YOUR GOAL: Report only how many lines below include "post".

DATA TO EXAMINE:
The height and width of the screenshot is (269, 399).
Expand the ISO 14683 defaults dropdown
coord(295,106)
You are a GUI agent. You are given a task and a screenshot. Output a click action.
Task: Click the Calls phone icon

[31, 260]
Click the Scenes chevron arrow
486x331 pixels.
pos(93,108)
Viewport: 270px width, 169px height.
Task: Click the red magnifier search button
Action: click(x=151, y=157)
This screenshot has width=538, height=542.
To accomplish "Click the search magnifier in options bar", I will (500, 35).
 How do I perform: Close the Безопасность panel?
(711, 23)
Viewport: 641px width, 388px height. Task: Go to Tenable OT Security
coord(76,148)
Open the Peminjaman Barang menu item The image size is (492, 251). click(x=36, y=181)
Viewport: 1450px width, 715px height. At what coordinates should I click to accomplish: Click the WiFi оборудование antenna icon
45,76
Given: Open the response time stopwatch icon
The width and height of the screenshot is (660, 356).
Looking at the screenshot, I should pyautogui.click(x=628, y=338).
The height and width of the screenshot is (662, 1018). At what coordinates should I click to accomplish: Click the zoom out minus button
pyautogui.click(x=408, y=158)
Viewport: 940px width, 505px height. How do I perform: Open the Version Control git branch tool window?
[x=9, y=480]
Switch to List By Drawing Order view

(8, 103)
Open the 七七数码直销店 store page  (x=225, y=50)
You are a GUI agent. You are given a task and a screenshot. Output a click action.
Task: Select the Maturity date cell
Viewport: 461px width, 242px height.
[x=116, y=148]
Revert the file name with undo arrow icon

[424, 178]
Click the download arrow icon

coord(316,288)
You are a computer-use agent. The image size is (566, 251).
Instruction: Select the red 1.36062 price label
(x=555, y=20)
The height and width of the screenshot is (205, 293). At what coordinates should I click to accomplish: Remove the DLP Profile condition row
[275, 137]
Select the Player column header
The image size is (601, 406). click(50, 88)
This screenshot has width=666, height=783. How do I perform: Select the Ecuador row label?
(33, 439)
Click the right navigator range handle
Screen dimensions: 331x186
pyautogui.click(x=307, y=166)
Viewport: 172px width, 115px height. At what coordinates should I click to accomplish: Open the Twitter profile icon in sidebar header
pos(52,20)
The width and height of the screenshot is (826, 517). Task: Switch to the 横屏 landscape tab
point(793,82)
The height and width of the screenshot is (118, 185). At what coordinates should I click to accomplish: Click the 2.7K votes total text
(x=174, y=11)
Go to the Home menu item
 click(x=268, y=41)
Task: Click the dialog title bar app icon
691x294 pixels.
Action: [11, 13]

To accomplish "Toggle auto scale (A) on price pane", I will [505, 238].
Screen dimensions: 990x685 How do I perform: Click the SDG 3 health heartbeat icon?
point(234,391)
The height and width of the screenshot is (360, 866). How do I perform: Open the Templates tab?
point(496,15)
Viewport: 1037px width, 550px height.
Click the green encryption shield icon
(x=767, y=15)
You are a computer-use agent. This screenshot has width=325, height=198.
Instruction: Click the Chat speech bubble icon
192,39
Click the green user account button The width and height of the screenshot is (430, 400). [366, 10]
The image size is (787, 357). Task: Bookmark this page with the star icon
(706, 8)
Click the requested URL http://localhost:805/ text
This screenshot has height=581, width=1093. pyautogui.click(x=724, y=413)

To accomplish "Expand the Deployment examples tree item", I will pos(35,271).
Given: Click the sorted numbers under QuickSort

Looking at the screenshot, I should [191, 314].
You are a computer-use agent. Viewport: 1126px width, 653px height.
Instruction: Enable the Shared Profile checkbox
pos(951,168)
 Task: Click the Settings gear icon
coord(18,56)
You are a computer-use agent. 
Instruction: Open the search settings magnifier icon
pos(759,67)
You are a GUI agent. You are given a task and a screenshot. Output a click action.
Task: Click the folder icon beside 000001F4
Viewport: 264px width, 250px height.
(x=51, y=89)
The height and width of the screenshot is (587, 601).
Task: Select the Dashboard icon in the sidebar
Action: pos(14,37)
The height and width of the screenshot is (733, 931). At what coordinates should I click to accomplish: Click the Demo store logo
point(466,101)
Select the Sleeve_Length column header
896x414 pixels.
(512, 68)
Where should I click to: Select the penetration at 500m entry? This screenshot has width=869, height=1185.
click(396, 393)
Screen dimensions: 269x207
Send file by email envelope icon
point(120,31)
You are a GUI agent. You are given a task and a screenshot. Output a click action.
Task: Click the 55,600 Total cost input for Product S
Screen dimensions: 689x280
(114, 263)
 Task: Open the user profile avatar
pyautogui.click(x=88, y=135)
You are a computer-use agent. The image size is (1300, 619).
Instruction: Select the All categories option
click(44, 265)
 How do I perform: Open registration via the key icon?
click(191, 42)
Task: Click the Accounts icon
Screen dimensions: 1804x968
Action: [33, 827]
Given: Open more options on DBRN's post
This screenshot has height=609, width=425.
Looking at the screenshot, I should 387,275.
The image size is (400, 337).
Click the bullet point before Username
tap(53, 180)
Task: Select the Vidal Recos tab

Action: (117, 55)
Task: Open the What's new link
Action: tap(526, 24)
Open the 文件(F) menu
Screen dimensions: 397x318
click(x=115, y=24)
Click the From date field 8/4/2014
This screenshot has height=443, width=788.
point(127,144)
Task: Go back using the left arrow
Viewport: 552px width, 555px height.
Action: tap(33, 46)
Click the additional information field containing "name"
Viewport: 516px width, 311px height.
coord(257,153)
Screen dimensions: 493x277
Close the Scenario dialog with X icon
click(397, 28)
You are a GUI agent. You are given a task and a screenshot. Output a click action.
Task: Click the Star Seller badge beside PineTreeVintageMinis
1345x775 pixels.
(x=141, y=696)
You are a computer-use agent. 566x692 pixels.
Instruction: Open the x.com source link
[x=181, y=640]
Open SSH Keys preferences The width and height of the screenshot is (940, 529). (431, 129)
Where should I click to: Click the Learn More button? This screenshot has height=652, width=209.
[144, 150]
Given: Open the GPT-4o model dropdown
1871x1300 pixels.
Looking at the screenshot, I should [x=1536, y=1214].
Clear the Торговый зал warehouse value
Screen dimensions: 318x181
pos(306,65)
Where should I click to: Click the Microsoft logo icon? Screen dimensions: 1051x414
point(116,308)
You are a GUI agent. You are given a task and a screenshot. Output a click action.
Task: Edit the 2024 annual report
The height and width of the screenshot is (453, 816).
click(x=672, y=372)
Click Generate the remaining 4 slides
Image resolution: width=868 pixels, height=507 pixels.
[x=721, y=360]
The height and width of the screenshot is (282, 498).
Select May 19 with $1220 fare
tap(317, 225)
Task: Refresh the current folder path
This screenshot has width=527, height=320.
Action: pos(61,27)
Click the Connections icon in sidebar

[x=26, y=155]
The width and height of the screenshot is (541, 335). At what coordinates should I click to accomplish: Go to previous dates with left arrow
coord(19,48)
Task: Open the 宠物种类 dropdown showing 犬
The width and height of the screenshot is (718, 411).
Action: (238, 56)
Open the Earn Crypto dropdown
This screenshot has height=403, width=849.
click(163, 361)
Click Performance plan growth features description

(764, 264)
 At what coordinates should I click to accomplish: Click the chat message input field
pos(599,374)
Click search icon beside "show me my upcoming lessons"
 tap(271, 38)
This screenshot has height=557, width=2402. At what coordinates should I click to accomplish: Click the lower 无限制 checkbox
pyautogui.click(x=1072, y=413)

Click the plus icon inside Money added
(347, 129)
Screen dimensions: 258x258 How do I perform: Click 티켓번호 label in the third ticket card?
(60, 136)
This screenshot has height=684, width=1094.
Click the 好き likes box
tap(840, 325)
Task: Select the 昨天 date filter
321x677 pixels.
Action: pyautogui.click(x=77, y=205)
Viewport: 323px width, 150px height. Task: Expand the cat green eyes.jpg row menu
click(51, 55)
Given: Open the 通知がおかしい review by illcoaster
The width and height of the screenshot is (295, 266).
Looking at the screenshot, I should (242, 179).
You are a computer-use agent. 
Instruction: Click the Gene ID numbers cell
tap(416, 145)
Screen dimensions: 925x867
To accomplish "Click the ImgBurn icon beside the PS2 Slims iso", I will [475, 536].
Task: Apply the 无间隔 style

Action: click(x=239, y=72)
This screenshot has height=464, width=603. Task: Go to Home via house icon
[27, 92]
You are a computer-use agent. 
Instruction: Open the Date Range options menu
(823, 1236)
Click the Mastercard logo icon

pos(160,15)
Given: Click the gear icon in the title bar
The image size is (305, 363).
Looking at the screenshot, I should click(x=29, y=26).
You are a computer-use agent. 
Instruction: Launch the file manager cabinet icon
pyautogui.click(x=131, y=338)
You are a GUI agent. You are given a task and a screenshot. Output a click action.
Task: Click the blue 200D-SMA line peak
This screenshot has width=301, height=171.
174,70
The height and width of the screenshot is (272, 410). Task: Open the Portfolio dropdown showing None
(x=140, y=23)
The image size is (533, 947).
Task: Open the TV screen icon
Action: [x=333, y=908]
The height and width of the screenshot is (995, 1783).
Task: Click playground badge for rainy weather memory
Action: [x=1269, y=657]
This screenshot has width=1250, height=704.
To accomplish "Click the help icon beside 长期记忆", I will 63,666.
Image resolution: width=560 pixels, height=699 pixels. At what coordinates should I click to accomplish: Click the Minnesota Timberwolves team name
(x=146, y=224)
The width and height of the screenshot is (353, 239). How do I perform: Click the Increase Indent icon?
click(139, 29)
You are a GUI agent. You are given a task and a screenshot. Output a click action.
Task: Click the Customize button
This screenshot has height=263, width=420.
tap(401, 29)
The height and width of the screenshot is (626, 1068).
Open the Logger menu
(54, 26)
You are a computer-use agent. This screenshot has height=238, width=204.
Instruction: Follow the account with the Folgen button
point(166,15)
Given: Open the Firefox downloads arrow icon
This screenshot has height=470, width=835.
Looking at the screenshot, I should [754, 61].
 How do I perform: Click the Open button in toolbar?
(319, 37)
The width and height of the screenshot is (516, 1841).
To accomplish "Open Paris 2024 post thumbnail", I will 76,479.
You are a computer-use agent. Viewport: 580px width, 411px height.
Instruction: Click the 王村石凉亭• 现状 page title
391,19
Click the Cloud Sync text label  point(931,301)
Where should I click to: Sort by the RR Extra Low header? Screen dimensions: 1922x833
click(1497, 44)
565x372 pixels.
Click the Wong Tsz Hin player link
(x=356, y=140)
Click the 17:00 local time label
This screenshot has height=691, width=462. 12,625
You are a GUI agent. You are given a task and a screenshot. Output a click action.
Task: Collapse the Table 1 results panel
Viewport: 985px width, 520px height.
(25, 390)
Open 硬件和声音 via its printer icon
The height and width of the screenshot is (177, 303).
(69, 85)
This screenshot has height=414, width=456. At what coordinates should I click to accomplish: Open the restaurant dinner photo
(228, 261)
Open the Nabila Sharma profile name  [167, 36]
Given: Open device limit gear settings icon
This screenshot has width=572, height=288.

WRITTEN RESPONSE: 2